Jim and Nancy walked out of that room holding hands. They have been madly in love since. And that was five years ago. What did happen in that room? Well, first I have to admit, I gave up. Nothing worked. Recommending books on marriage, attending that marriage conference, doing homework together all seemed futile against the strong grip of anger and bitterness that now seemed to define their relationship. Secondly, what happened in that room was supernatural. The moment I asked them to repeat their wedding vows, the Holy Spirit stepped between them to make room for his friend, Jesus, who invited them to meet again at the cross. There, at the cross, something happened that I cannot really explain. The gospel took over. Far beyond repeating wedding vows, he spoke to them again of his death, burial and resurrection and the reconciliation power that defined it all. This became more than two people finally deciding to get along. It became about three people, Jesus in the middle, interacting around the greater purposes of God. That the reason they must become reconciled had more to do with the power of the cross than mere words. See, I am trying really hard to tell you what took place that afternoon, but I am stumbling to do so. All, I can tell you is my approach to helping couples deal with conflict has changed. I don’t always ask them to repeat their vows to each other, but I do talk a lot about the cross of Jesus and what happens when that becomes the altar where we meet.
When the goal in helping hurting people is simply that they get along, we fall way short of what God wants.
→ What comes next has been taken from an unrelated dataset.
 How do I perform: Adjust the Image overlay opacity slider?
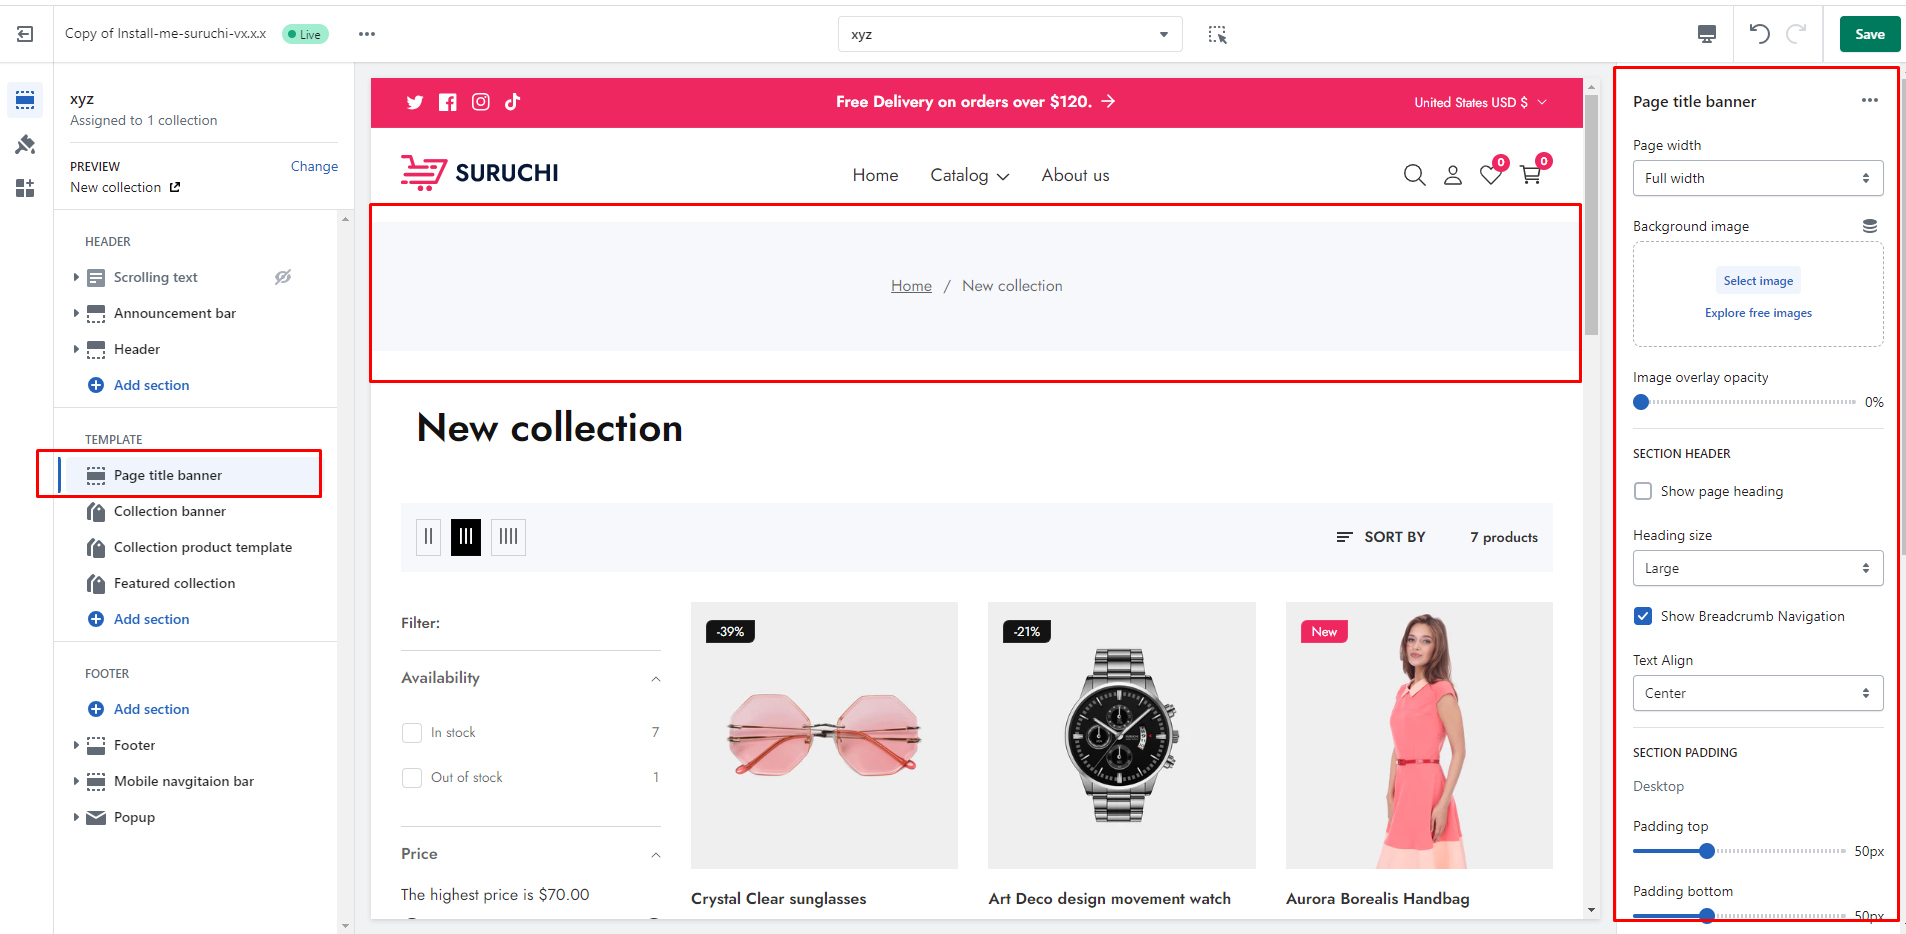[x=1641, y=402]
We stop short of the cross of Jesus. When hurting marriages stand at the cross they are reminded of why Jesus came. To reconcile us first to God. And then the power that brought peace where there had been enmity in that relationship can overshadow and over power all broken relationships. We desire to be restored to one another because that becomes the best way to celebrate the greatest relationship ever. And the world needs to see what that looks like, and it looks best in the image of an embrace, with the cross in the background, than it does in the posture of anger and bitterness where the presence of reconciliation is absent. Paul reminds us in Romans 15:5-7 how the purpose of coming together goes far deeper than being reconciled to each other. It’s so that, together, you both may bringing honor and glory to him. Where the motivation for getting along is the gospel not just your peace of mind. May the God of endurance and encouragement grant you to live in such harmony with one another, in accord with Christ Jesus, that together you may with one voice glorify the God and Father of our Lord Jesus Christ. Therefore welcome one another as Christ has welcomed you, for the glory of God.
Let’s never give up on what Jesus can do, and continues to do, for those in broken marriages. He uses the miracle of restoration to point again to what he came to do for all mankind.